The measure would have no binding authority, but would urge “immediate action” by the state’s congressional delegation to propose such an amendment.

Backers acknowledge I-1329 would be only a small step in the daunting national process required to amend the U.S. Constitution. Such amendments require a two-thirds vote in each house of Congress and ratification by three-quarters of the states.

But supporters hope grass-roots campaigns will spread to other states, creating the political will necessary for such a change.

“It’s not something we can throw our hands up about,” said former Seattle City Councilmember Jim Street. “If we say it’s hopeless, our political system in generations ahead is going to be dominated by money, not voters.”

Similar initiatives have been approved by big majorities in Montana and Colorado.
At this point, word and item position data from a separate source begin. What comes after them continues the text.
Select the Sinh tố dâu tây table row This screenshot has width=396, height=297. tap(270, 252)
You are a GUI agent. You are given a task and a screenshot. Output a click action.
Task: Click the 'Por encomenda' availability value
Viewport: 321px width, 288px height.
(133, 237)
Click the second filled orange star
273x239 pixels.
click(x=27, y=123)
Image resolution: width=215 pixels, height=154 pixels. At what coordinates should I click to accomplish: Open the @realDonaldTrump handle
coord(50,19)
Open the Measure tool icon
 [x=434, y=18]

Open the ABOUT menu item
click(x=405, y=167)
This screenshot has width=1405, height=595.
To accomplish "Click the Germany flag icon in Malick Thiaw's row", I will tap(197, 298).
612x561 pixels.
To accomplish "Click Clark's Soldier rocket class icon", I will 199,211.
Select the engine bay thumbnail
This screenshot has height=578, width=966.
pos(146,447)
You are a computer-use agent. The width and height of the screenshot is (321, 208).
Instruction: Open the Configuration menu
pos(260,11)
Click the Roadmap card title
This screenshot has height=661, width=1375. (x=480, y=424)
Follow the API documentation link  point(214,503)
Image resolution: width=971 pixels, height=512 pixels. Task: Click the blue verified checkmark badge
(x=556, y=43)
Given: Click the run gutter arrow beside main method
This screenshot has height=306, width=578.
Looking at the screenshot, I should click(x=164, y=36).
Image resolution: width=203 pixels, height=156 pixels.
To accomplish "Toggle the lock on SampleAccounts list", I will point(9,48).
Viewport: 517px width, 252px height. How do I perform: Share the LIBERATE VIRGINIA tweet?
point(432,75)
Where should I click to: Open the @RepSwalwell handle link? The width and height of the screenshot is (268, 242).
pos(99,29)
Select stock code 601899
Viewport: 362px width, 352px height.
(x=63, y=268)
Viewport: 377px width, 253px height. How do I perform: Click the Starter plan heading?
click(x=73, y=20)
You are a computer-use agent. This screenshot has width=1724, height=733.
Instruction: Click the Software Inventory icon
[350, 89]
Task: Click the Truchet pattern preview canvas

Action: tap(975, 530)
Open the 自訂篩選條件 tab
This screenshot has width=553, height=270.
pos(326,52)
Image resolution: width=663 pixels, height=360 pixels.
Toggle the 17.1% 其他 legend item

And legislatures in more than a dozen states have approved resolutions backing the effort, according to United for the People, a national coalition of groups supporting the constitutional amendment.

The Washington effort faces an uphill climb to make this year’s ballot.

I-1329 backers say they’ve gathered about 70,000 signatures to place the measure on the November ballot. To qualify, they need to turn in 246,372 valid signatures by July 3. The campaign now plans to use paid signature gathers to try to reach that mark, but it has struggled to raise money.

The campaign has raised about $33,000 and spent $8,800 of that, according to the state Public Disclosure Commission. The largest donation, of $1,327, came from David Bangs, an investor and former Microsoft manager from Issaquah, Wash.

Backers say a wealthy donor has pledged $50,000 toward the signature-gathering effort if the campaign raises an equal amount. The I-1329 campaign declined to reveal the name of the donor, but said his identity will be disclosed to the PDC once the money comes in.

The movement for a constitutional amendment is part of a national backlash against the Supreme Court’s 2010 Citizens United ruling and related decisions striking down various limits on campaign spending, declaring such restrictions violations of free-speech rights.

Those rulings have helped unleash unprecedented amounts of independent spending in political races, much of it through super PACs, which can raise unlimited sums of money.

During the 2012 election cycle, such spending tripled compared with 2008 and topped $1 billion for the first time, according to the Center for Responsive Politics.

The mega-rich have accounted for much of that explosion. In 2012, the donations of 1.4 million Americans in the presidential race were matched by 61 big donors who gave $285 million to super PACs, according to an analysis by liberal advocacy groups U.S. PIRG and Demos.

Much of the outcry against Citizens United has come from Democrats and liberal organizations. Initiative 1329 campaign manager Libby Carr acknowledged the campaign has yet to receive endorsements from Republican or conservative groups, but added “we are looking for them.”

A spokesman for a national group that supported the Citizens United decision said the proposed constitutional amendment backed by I-1329 is worrisome.

“Free speech is free speech,” said Joe Trotter, a spokesman for the Center for Competitive Politics, a nonprofit that fights campaign-finance regulations. “Once you limit the rich, what is to prevent everyone else from being restricted?”

The last amendment to the U.S. Constitution, the 27th, which restricted the power of Congress to raise its own pay, was ratified in 1992, more than 200 years after the first state approved it.